Huge crime network forging Banksy, Warhol and Picasso uncovered in Italy

Damond Isiaka
4 Min Read

Rome, Italy
Reuters
 — 

Italian police have uncovered a large-scale pan-European forgery network making and selling fake artworks attributed to some of the biggest names in modern and contemporary art including Banksy, Pablo Picasso and Andy Warhol.

Some 38 people were placed under investigation in Italy, Spain, France and Belgium on suspicion of conspiracy to handle stolen goods, forgery and illegal sale of artworks, the paramilitary Carabinieri art squad and the Pisa prosecutors’ office said in a joint statement on Monday.

The chief prosecutor of Pisa, Teresa Angela Camelio, said experts from the Banksy archive who assisted with the investigation considered Monday’s operation as “the biggest act of protection of Banksy’s work.”

Some of the fake artworks displayed by the Carabinieri in Pisa, Italy.

Pest Control, the office that represents the artist, did not immediately respond to a request for comment. On its website, it says forgery is common and urges people who want to buy any Banksy pieces to watch out for “expensive fakes.”
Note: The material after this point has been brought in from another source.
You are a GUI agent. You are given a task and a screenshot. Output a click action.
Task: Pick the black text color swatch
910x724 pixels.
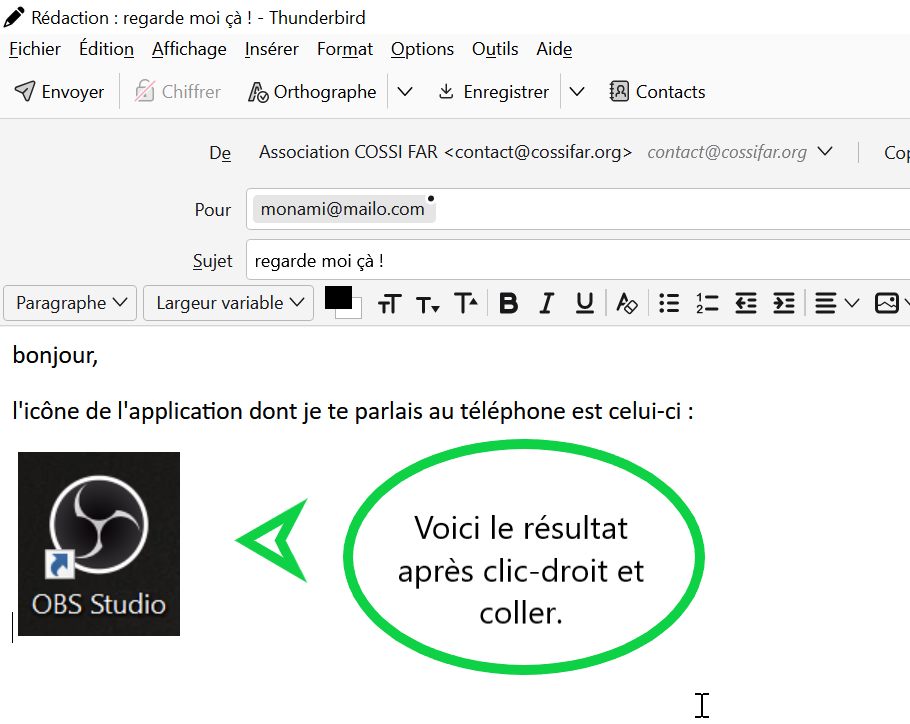pyautogui.click(x=338, y=298)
Other allegedly forged artists included giants of 19th- and 20th-century art such as Claude Monet, Vincent Van Gogh, Salvador Dalí, Henry Moore, Marc Chagall, Francis Bacon, Paul Klee and Piet Mondrian.

Investigators said they had seized more than 2,100 fake pieces, with a potential market value of about 200 million euros ($215 million) and discovered six forgery workshops including two in Tuscany, one in Venice and the rest elsewhere in Europe.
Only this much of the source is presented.